Type the records out again in full, exactly.

Exercise data:
******

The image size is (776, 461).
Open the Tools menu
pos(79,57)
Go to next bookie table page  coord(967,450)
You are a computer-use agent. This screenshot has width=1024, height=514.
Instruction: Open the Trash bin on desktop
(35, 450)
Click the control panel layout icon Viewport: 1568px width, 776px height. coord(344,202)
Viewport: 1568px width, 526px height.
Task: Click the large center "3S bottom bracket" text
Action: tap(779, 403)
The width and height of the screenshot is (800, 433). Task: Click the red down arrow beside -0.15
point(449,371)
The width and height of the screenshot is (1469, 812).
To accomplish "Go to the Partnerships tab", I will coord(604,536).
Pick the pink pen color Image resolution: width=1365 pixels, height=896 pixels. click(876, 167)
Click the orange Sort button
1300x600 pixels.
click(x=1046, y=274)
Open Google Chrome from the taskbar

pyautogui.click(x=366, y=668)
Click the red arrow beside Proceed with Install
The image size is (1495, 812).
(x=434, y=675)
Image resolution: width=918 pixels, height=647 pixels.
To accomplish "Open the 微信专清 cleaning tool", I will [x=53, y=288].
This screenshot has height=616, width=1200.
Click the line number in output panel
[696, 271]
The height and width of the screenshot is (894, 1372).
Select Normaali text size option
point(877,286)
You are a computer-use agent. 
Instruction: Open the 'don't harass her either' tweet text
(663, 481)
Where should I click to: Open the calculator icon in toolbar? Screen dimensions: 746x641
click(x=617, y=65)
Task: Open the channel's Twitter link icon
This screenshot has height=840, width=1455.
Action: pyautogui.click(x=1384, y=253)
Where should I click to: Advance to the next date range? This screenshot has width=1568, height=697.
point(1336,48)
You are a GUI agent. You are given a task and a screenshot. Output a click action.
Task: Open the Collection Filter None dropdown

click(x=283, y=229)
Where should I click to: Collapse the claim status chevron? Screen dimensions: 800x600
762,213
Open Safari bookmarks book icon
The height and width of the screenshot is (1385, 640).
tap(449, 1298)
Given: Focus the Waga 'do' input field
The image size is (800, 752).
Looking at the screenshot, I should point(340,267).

******

Task answer:
The image size is (776, 461).
Open the Tools menu
pos(79,57)
Go to next bookie table page  coord(967,450)
You are a computer-use agent. This screenshot has width=1024, height=514.
Instruction: Open the Trash bin on desktop
(35, 450)
Click the control panel layout icon Viewport: 1568px width, 776px height. coord(344,202)
Viewport: 1568px width, 526px height.
Task: Click the large center "3S bottom bracket" text
Action: tap(779, 403)
The width and height of the screenshot is (800, 433). Task: Click the red down arrow beside -0.15
point(449,371)
The width and height of the screenshot is (1469, 812).
To accomplish "Go to the Partnerships tab", I will coord(604,536).
Pick the pink pen color Image resolution: width=1365 pixels, height=896 pixels. click(876, 167)
Click the orange Sort button
1300x600 pixels.
click(x=1046, y=274)
Open Google Chrome from the taskbar

pyautogui.click(x=366, y=668)
Click the red arrow beside Proceed with Install
The image size is (1495, 812).
(x=434, y=675)
Image resolution: width=918 pixels, height=647 pixels.
To accomplish "Open the 微信专清 cleaning tool", I will [x=53, y=288].
This screenshot has height=616, width=1200.
Click the line number in output panel
[696, 271]
The height and width of the screenshot is (894, 1372).
Select Normaali text size option
point(877,286)
You are a computer-use agent. 
Instruction: Open the 'don't harass her either' tweet text
(663, 481)
Where should I click to: Open the calculator icon in toolbar? Screen dimensions: 746x641
click(x=617, y=65)
Task: Open the channel's Twitter link icon
This screenshot has height=840, width=1455.
Action: pyautogui.click(x=1384, y=253)
Where should I click to: Advance to the next date range? This screenshot has width=1568, height=697.
point(1336,48)
You are a GUI agent. You are given a task and a screenshot. Output a click action.
Task: Open the Collection Filter None dropdown

click(x=283, y=229)
Where should I click to: Collapse the claim status chevron? Screen dimensions: 800x600
762,213
Open Safari bookmarks book icon
The height and width of the screenshot is (1385, 640).
tap(449, 1298)
Given: Focus the Waga 'do' input field
The image size is (800, 752).
Looking at the screenshot, I should point(340,267).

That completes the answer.